* _PROVIDED RECORDS_:
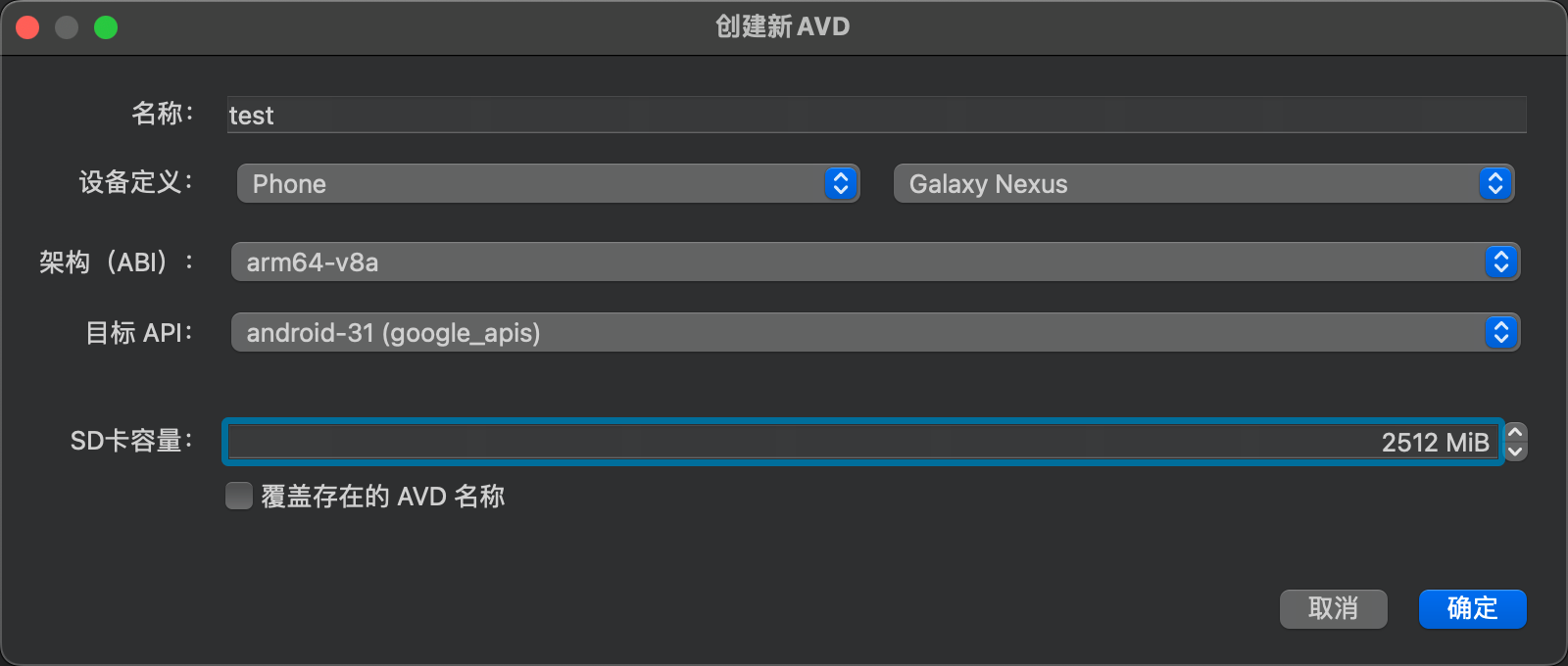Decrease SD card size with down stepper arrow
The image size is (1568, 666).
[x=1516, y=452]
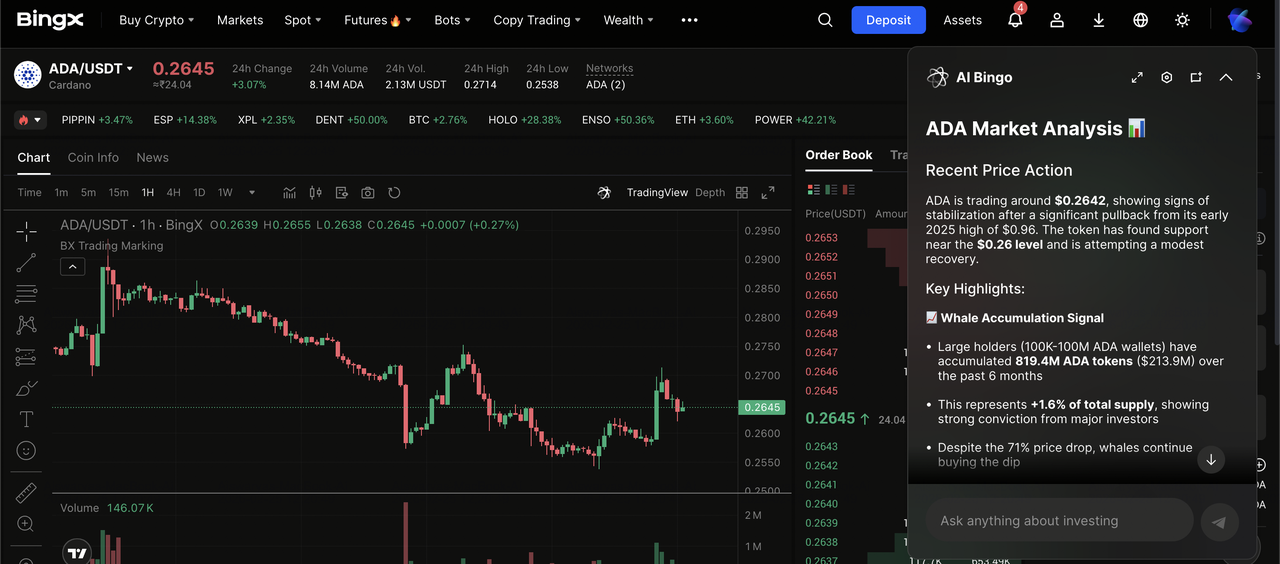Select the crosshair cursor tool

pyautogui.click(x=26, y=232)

--

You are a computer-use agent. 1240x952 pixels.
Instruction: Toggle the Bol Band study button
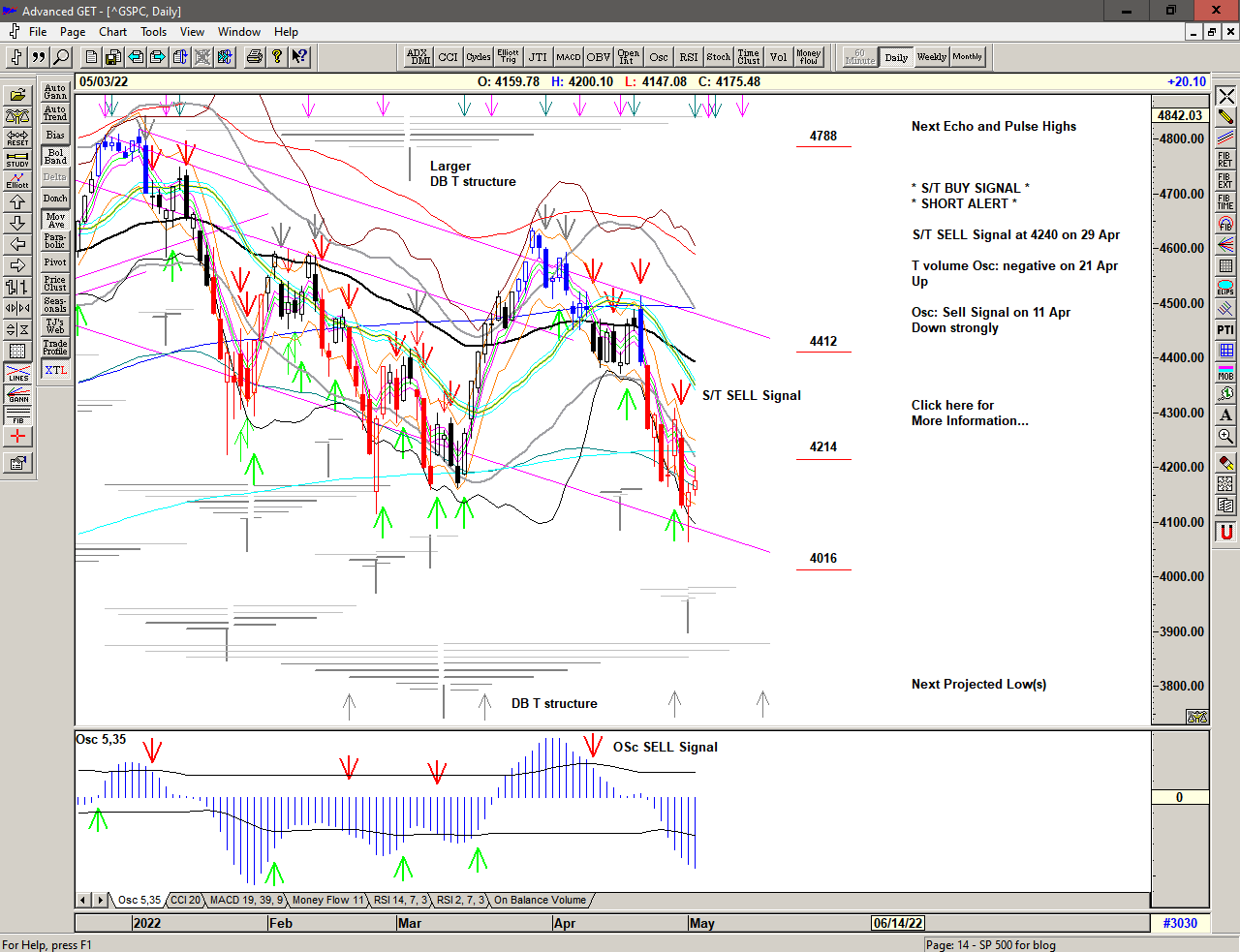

* _WHAT THE TASK REQUIRES_: Proceeding from the line containing "You are a computer-use" through the line containing "Instruction: Toggle the Bol Band study button", transcribe the lines above exactly, both end lines included.

* _ANSWER FOR THE TASK_:
You are a computer-use agent. 1240x952 pixels.
Instruction: Toggle the Bol Band study button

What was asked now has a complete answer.